[DATA TO USE — start]
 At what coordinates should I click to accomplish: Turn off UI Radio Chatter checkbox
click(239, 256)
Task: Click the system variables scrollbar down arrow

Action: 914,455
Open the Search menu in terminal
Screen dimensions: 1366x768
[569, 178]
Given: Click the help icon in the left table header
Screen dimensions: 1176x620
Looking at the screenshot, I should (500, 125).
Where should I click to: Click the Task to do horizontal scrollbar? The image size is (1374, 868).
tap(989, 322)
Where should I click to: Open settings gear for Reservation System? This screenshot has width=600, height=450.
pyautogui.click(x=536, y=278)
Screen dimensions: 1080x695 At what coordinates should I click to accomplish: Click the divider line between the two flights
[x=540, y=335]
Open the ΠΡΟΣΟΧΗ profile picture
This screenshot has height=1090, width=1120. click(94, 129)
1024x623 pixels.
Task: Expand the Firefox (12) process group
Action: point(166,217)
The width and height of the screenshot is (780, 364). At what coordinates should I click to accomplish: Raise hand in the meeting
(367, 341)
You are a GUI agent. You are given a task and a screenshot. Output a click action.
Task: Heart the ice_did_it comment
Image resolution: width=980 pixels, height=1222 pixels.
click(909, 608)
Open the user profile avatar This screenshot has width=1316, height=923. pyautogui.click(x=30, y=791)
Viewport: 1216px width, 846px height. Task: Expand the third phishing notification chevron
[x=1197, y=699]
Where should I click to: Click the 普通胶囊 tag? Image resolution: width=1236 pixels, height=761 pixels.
[DATA TO USE — finish]
» WHAT YOU NEED TO DO
Transcribe the records above exactly as they appear.

» OUTPUT FOR THIS EXERCISE
 At what coordinates should I click to accomplish: Turn off UI Radio Chatter checkbox
click(239, 256)
Task: Click the system variables scrollbar down arrow

Action: 914,455
Open the Search menu in terminal
Screen dimensions: 1366x768
[569, 178]
Given: Click the help icon in the left table header
Screen dimensions: 1176x620
Looking at the screenshot, I should (500, 125).
Where should I click to: Click the Task to do horizontal scrollbar? The image size is (1374, 868).
tap(989, 322)
Where should I click to: Open settings gear for Reservation System? This screenshot has width=600, height=450.
pyautogui.click(x=536, y=278)
Screen dimensions: 1080x695 At what coordinates should I click to accomplish: Click the divider line between the two flights
[x=540, y=335]
Open the ΠΡΟΣΟΧΗ profile picture
This screenshot has height=1090, width=1120. click(94, 129)
1024x623 pixels.
Task: Expand the Firefox (12) process group
Action: point(166,217)
The width and height of the screenshot is (780, 364). At what coordinates should I click to accomplish: Raise hand in the meeting
(367, 341)
You are a GUI agent. You are given a task and a screenshot. Output a click action.
Task: Heart the ice_did_it comment
Image resolution: width=980 pixels, height=1222 pixels.
click(909, 608)
Open the user profile avatar This screenshot has width=1316, height=923. pyautogui.click(x=30, y=791)
Viewport: 1216px width, 846px height. Task: Expand the third phishing notification chevron
[x=1197, y=699]
Where should I click to: Click the 普通胶囊 tag? Image resolution: width=1236 pixels, height=761 pixels.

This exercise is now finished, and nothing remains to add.